Tengo alergia a la lejía y al amoniaco. También a las almejas, a algunas frutas y hortalizas y a los lácteos, pero eso me preocupa menos porque no creo que en la «nueva normalidad» rocíen con ellos sillas, mesas y todo tipo de superficies. Por eso, y a pesar de los consejos de Donald Trump, rehúso beber cualquiera de esos productos y mucho menos mezclarlos para protegerme contra el COVID-19. Su olor ya me alerta del peligro y he llegado a sufrir molestas irritaciones en zonas pudorosas tras visitar algunos inodoros.
Y eso que les aseguro que mi pasado de pueblo me permite ser capaz de miccionar a mucha distancia del retrete, con técnicas aprendidas en una infancia donde algunos bares tenían un agujero en el suelo y la marca de dos huellas como único excusado. Pero, como dice mi madre, le he salido bastante pija y ahora los problemas se me amontonan. Ahora no solo tendré que asegurarme dos veces de que una hamburguesa no lleve queso, cebolla o pan que, por algún motivo que no entiendo, se ha elaborado con leche o mantequilla, sino que deberé tener cuidado para no apoyar los codos en ninguna superficie. Cada vez que veo aparecer a un camarero (o camarera) con una bayeta me echo a temblar, aunque creo que es una sensación recíproca que irá in crescendo. Por eso creo que voy a seguir con la desescalada a lo Luis Fonsi, cenando con mis amigos en su casa o en la mía, a la antigua usanza, y agradeciéndoles que se sepan de memoria todas mis taras para poder brindar sin miedo a los efectos secundarios.

_Datos de entrada_
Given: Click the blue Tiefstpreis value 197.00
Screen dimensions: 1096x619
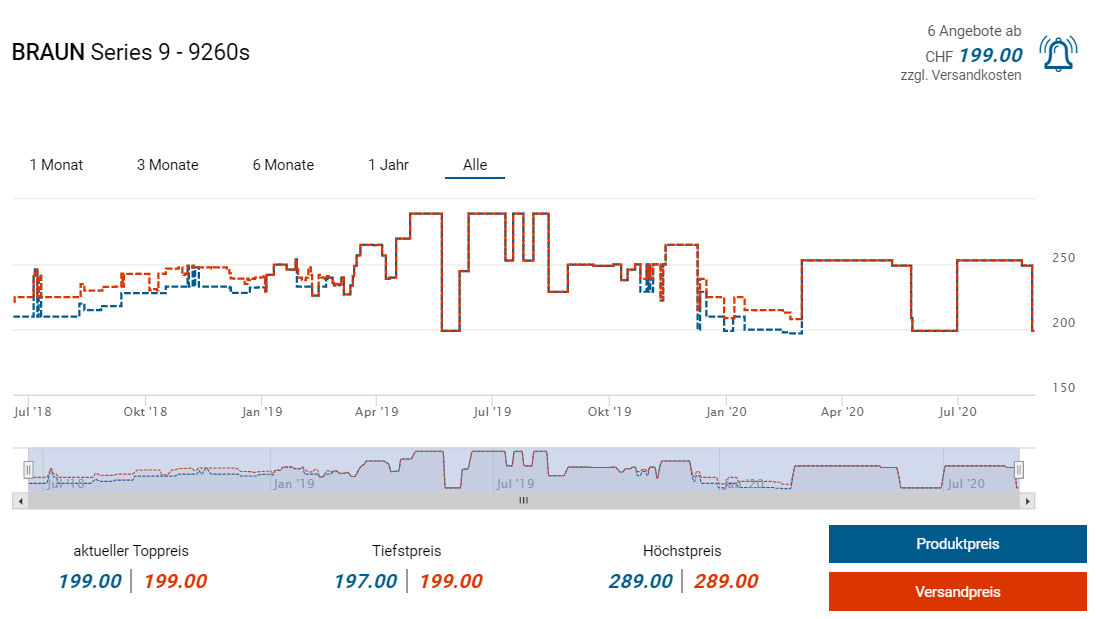Looking at the screenshot, I should [x=365, y=581].
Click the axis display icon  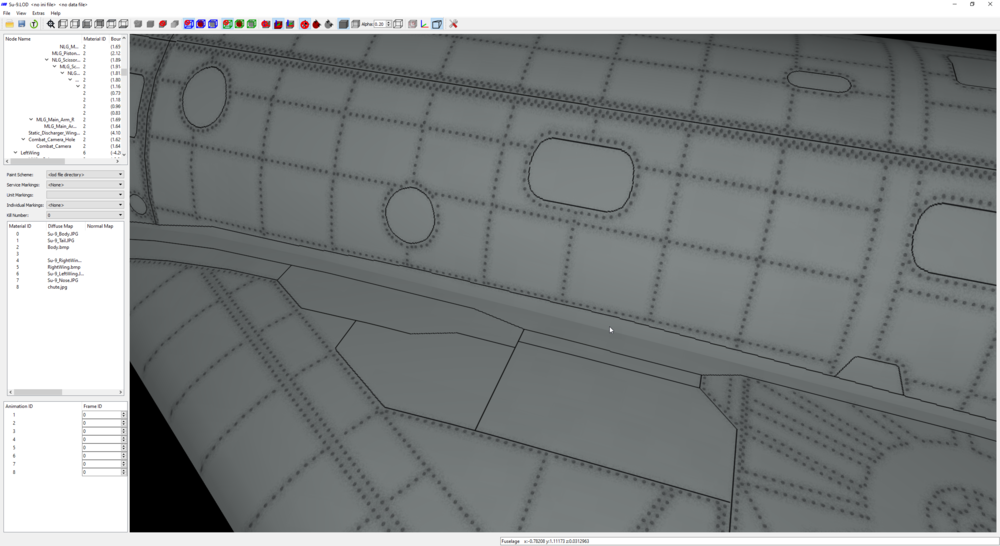(424, 24)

_Tareas_
**1.** ¿Concuerdan con el texto sobre las alergias estas afirmaciones? Contesta sí o no a cada una y cita literalmente las palabras del texto que lo deciden. (a) Quien escribe tiene alergia a la lejía y al amoniaco. (b) Quien escribe piensa cenar con sus amigos en restaurantes. (c) En su infancia, algunos bares tenían un agujero en el suelo como único excusado.
**2.** ¿Cómo seguiría el texto sobre las alergias? Continúalo a partir de su última frase.
Las líneas son un material aparte del texto sobre las alergias.

_Respuestas por número_
**1.**
(a) Sí: «Tengo alergia a la lejía y al amoniaco».
(b) No: «cenando con mis amigos en su casa o en la mía, a la antigua usanza».
(c) Sí: «algunos bares tenían un agujero en el suelo y la marca de dos huellas como único excusado».

**2.**
Dicen que estoy un poco psicótica, y mi tribu de Aranda no entiende que yo, que puedo, renuncie a degustar un buen café en una terraza. Por mucho que les hablo de responsabilidad y de ser cautos en la vuelta al mundo real, me recuerdan que los pequeños comercios y restaurantes nos necesitan y que debemos ayudarles pagando los cafés a cuatro euros (creo que eso lo dicen porque se han olvidado de los precios de Ibiza). Fíjense si les entiendo, que soy autónoma y pequeña empresaria, pero las imágenes del lunes de grupos abrazándose, sin mascarillas ni guantes y olvidándose de los más de 25.000 muertos al amparo de una caña me dan cierto repelús y se suman sin remedio al resto de mis intolerancias.
Anoche me emocioné con el secreto ibérico, con la ensalada mágica (porque no podría decirles todos sus ingredientes) y con las focaccias de mi vecino Fer (que ya saben que es cocinero y juega con ventaja), con las sonrisas de nuestras ahijadas Julia y Anna y con las miradas cómplices y llenas de afecto de Jana y precisamente por ellos, por toda la gente que me importa y que durante este confinamiento me ha demostrado lo esencial que es en mi vida, seguiré tirando de Nespresso hasta que despertemos del todo de esta pesadilla.
Hoy me ha llegado un regalo de mi socia, Marta, que tendría que haber recibido el 27 de abril por mi santo. No sé qué me ha gustado más, si lo inesperado o su contenido. Era una colección de plumas de lettering, una nueva afición que me he sacado de la manga para intentar dominar mi horrenda caligrafía, y distintos cartuchos de tinta de colores con los plumines cambiables para crear líneas más finas o más gruesas. Se trata de la metáfora perfecta para trazar lo que nos espera, un camino que deberemos escribir despacito y con buena letra.